Mais au-delà des mises en scènes amusantes, la diversité des sujets dont le juge LeBel a traité est impressionnante. En fait, comme pour les sujets de conversation, aucun dossier n’est hors de sa portée. Et il sait user de créativité, non seulement en faisant danser les mots, mais aussi en n’hésitant pas à utiliser des concepts novateurs. Je l’ai réalisé très tôt à la Cour d’appel dans l’arrêt TSCO of Canada Ltée c. Châteauneuf[6], dans lequel il a intégré une notion nouvelle au Code civil du Québec — le patrimoine d’affectation —, dans un dossier où le droit était régi par le Code civil du Bas Canada. Son audace était telle qu’il n’hésitait pas à remettre en question des notions qui semblaient établies. On se souviendra de l’affaire Toronto (Ville) c. S.C.F.P., section locale 79[7], dans laquelle il n’hésite pas à suggérer que les normes de contrôle devraient être limitées à deux, ne conservant que la norme de la décision correcte et celle de la décision déraisonnable. Cette opinion a fait du chemin et est devenue une règle de droit administratif dans l’affaire Dunsmuir c. New Brunswick[8].

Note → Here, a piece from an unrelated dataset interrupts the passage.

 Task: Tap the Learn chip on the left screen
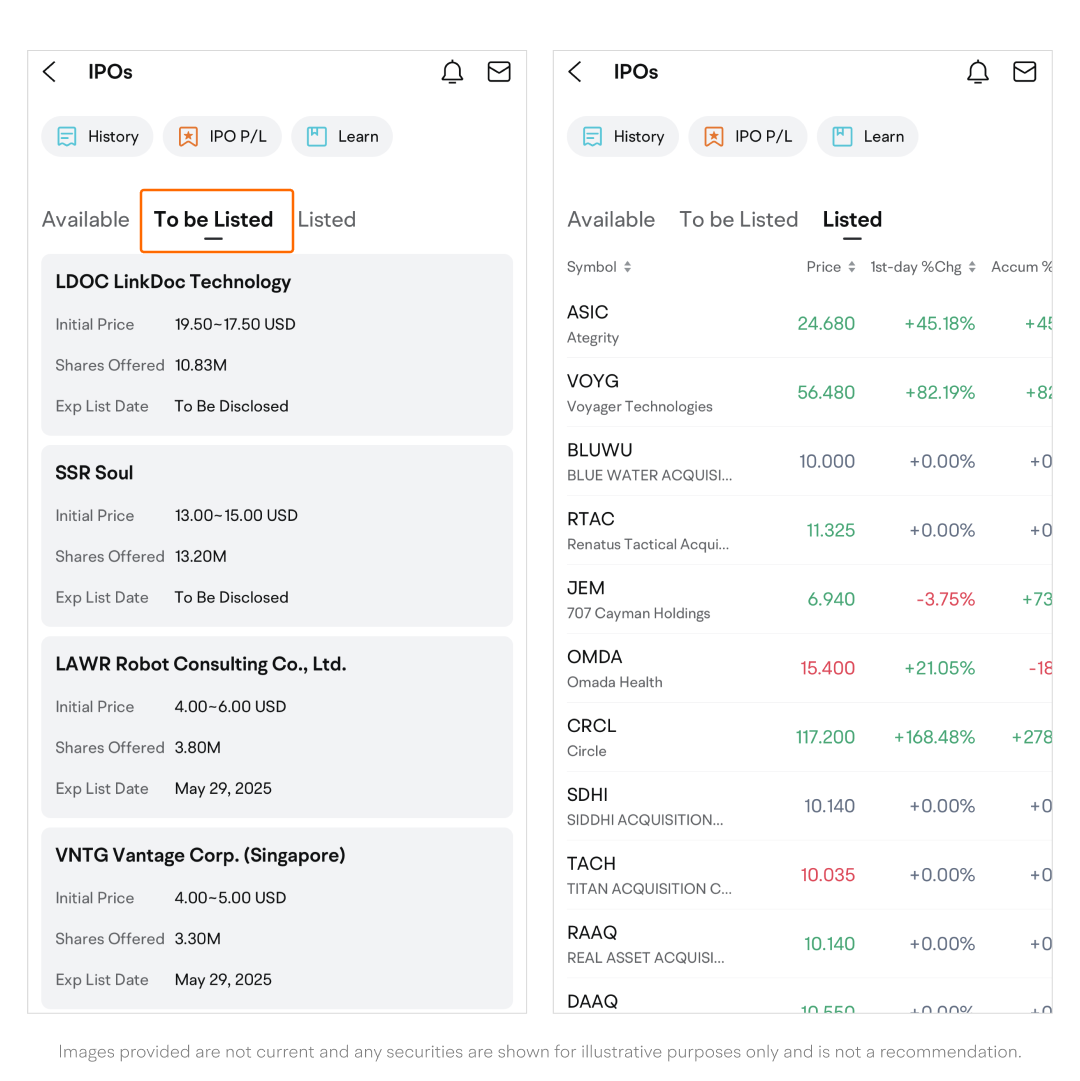(342, 137)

On peut être d’accord avec le juge LeBel ou en désaccord. J’ai eu ma part des deux positions. J’ai si souvent été en accord avec lui à la Cour suprême que, à l’une de leurs séances de fin d’année où il leur est permis de faire ressortir les côtés cocasses des juges, les auxiliaires de la Cour nous avaient caricaturés en mimant nos regards approbateurs pendant les audiences.

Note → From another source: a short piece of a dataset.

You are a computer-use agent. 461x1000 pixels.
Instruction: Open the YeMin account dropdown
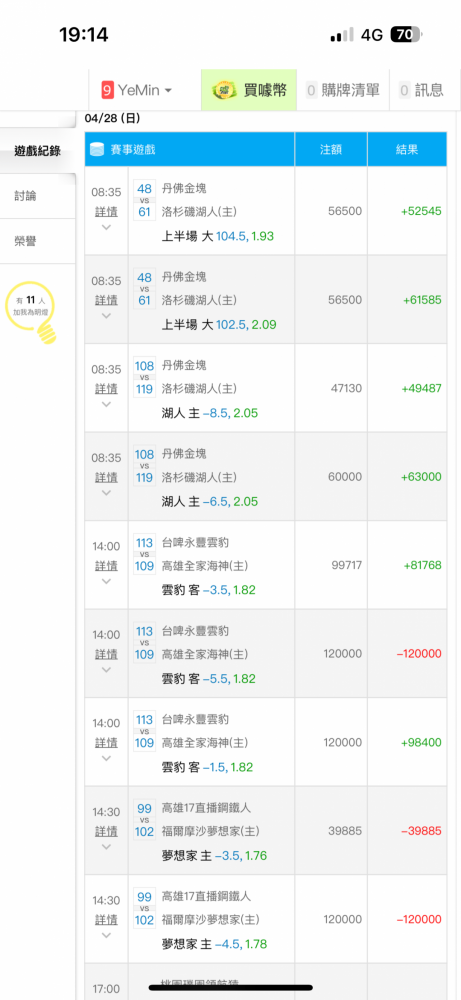pos(138,91)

Nous avons effectivement souvent partagé la même vision du droit civil, du bijuridisme, du droit constitutionnel et du droit administratif. Les arrêts ABB Inc. c. Domtar Inc.[9], D.I.M.S. Construction inc. (Syndic de) c. Québec (P.G.)[10], Doucet-Boudreau c. Nouvelle-Écosse (Ministre de l’Éducation)[11], et Bou Malhab c. Diffusion Métromédia CMR inc.[12] l’illustrent bien.

Le fait qu’un sujet nous passionne ne signifiait cependant pas nécessairement que nous nous rangions du même côté. En témoignent nos désaccords fréquents en droit du travail, par exemple dans l’arrêt Isidore Garon ltée c. Tremblay[13], et tant d’autres.

En somme, avec moi comme avec les autres juges, il n’est pas question pour le juge LeBel d’établir des alliances stratégiques. Louis LeBel est profondément indépendant, dévoué au droit et à l’amélioration des normes qui régissent la vie en société.

On l’aura remarqué dans les différents jugements abordés au cours de ce colloque, Louis LeBel, le juriste, incarne les mêmes qualités que celles que nous avons remarqué chez l’homme : la créativité, l’avant-gardisme, l’encyclopédisme et la rigueur. À ces qualités s’en ajoute une autre, fondamentale pour le juriste : l’indépendance d’esprit.

Les personnes qui approchent Louis LeBel ne restent pas indifférentes. Si sa réserve et son respect des autres peuvent laisser croire qu’il est distant, toute impression est dissipée lors d’un contact personnel. Ses épaisses lunettes cachent ses yeux attentifs, mais son sourire, sa voix, et surtout sa plume, le révèlent.

Par les écrits de Louis LeBel, chacun l’a découvert à sa façon. Ce Colloque se poursuivra donc sur les thèmes choisis par les participants pour faire mieux connaître sa pensée, sa philosophie, son empreinte sur le droit.